Material for this exercise -

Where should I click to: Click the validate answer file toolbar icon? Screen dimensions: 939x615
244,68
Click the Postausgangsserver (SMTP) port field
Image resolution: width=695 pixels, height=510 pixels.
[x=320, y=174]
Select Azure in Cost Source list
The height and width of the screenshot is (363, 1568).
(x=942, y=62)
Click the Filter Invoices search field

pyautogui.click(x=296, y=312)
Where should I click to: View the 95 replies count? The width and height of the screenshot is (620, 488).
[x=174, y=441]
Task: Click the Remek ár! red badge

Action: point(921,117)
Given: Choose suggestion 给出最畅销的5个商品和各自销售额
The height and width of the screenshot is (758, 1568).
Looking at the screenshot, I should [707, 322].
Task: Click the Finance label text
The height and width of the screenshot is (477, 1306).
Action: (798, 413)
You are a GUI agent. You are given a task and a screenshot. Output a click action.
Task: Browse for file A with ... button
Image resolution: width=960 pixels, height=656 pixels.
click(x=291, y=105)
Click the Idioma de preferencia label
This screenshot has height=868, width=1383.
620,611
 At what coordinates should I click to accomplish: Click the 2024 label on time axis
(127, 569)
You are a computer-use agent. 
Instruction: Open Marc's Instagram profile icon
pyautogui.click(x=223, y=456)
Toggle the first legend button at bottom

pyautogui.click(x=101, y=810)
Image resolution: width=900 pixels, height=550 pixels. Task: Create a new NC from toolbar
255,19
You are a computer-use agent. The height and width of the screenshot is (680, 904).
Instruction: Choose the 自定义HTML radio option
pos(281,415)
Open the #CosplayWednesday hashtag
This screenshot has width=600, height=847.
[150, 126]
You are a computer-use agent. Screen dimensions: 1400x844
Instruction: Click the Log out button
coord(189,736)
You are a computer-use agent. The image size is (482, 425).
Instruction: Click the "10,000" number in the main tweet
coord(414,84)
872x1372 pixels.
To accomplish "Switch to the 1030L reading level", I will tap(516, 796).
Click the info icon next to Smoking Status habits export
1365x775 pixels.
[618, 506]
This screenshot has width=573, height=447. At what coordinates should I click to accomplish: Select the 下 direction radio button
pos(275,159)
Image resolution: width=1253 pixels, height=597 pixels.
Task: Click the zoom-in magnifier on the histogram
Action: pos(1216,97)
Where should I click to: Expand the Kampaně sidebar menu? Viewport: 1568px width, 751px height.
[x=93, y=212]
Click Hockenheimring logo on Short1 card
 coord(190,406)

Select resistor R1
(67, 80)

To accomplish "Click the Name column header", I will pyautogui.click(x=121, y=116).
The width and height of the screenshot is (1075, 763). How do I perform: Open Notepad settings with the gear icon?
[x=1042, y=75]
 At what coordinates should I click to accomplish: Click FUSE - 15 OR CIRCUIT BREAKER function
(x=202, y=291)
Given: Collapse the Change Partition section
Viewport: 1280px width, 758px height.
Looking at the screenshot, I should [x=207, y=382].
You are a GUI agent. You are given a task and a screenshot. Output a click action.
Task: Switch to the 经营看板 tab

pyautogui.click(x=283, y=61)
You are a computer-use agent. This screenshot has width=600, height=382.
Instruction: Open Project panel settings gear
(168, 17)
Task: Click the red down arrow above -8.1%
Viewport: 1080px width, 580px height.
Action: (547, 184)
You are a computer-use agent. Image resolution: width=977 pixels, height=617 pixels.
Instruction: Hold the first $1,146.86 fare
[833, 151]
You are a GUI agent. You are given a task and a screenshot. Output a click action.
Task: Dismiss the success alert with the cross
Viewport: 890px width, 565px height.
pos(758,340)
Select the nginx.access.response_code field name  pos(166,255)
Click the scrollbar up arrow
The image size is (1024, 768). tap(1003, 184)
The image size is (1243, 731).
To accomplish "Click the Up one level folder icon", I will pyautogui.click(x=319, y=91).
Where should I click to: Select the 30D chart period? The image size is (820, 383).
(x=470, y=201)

The task - Extract every line above that contains the word "agent".

Task output -
You are a GUI agent. You are given a task and a screenshot. Output a click action.
You are a computer-use agent. 
You are a computer-use agent. The height and width of the screenshot is (680, 904).
You are a computer-use agent. Screen dimensions: 1400x844
You are a computer-use agent. The image size is (482, 425).
You are a GUI agent. You are given a task and a screenshot. Output a click action.
You are a computer-use agent. This screenshot has width=600, height=382.
You are a computer-use agent. Image resolution: width=977 pixels, height=617 pixels.
You are a GUI agent. You are given a task and a screenshot. Output a click action.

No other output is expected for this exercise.